Instruction » Reproduce the records below, replacing every instance of "Screen dimensions" with "Display size" and leaving everything else unchanged.

Provided information »
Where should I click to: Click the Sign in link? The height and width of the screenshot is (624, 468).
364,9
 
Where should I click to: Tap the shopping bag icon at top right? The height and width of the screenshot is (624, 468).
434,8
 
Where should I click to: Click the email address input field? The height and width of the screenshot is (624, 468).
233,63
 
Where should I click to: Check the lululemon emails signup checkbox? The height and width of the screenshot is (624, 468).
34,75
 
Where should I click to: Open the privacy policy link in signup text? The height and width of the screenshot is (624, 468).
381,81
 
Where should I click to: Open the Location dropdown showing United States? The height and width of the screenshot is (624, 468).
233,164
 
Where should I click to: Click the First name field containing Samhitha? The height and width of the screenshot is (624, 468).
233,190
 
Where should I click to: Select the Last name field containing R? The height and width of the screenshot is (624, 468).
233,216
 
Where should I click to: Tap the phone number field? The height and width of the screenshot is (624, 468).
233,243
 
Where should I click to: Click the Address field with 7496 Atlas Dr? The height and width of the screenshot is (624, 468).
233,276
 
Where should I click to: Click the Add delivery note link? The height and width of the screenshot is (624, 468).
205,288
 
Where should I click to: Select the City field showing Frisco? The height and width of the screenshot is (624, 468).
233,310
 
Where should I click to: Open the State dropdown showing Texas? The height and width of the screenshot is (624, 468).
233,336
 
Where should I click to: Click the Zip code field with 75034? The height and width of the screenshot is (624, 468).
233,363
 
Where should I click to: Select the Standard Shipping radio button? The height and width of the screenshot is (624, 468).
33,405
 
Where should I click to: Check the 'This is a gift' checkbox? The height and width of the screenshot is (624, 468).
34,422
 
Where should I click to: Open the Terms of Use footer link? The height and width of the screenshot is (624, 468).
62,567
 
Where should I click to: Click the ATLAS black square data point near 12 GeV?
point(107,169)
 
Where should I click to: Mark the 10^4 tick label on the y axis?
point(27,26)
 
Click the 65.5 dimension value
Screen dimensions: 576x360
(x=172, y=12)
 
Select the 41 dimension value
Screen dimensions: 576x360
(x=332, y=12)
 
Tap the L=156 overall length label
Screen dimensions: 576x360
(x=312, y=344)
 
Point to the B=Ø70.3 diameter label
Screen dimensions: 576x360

Written answer »
Where should I click to: Click the Sign in link? The height and width of the screenshot is (624, 468).
364,9
 
Where should I click to: Tap the shopping bag icon at top right? The height and width of the screenshot is (624, 468).
434,8
 
Where should I click to: Click the email address input field? The height and width of the screenshot is (624, 468).
233,63
 
Where should I click to: Check the lululemon emails signup checkbox? The height and width of the screenshot is (624, 468).
34,75
 
Where should I click to: Open the privacy policy link in signup text? The height and width of the screenshot is (624, 468).
381,81
 
Where should I click to: Open the Location dropdown showing United States? The height and width of the screenshot is (624, 468).
233,164
 
Where should I click to: Click the First name field containing Samhitha? The height and width of the screenshot is (624, 468).
233,190
 
Where should I click to: Select the Last name field containing R? The height and width of the screenshot is (624, 468).
233,216
 
Where should I click to: Tap the phone number field? The height and width of the screenshot is (624, 468).
233,243
 
Where should I click to: Click the Address field with 7496 Atlas Dr? The height and width of the screenshot is (624, 468).
233,276
 
Where should I click to: Click the Add delivery note link? The height and width of the screenshot is (624, 468).
205,288
 
Where should I click to: Select the City field showing Frisco? The height and width of the screenshot is (624, 468).
233,310
 
Where should I click to: Open the State dropdown showing Texas? The height and width of the screenshot is (624, 468).
233,336
 
Where should I click to: Click the Zip code field with 75034? The height and width of the screenshot is (624, 468).
233,363
 
Where should I click to: Select the Standard Shipping radio button? The height and width of the screenshot is (624, 468).
33,405
 
Where should I click to: Check the 'This is a gift' checkbox? The height and width of the screenshot is (624, 468).
34,422
 
Where should I click to: Open the Terms of Use footer link? The height and width of the screenshot is (624, 468).
62,567
 
Where should I click to: Click the ATLAS black square data point near 12 GeV?
point(107,169)
 
Where should I click to: Mark the 10^4 tick label on the y axis?
point(27,26)
 
Click the 65.5 dimension value
Display size: 576x360
(x=172, y=12)
 
Select the 41 dimension value
Display size: 576x360
(x=332, y=12)
 
Tap the L=156 overall length label
Display size: 576x360
(x=312, y=344)
 
Point to the B=Ø70.3 diameter label
Display size: 576x360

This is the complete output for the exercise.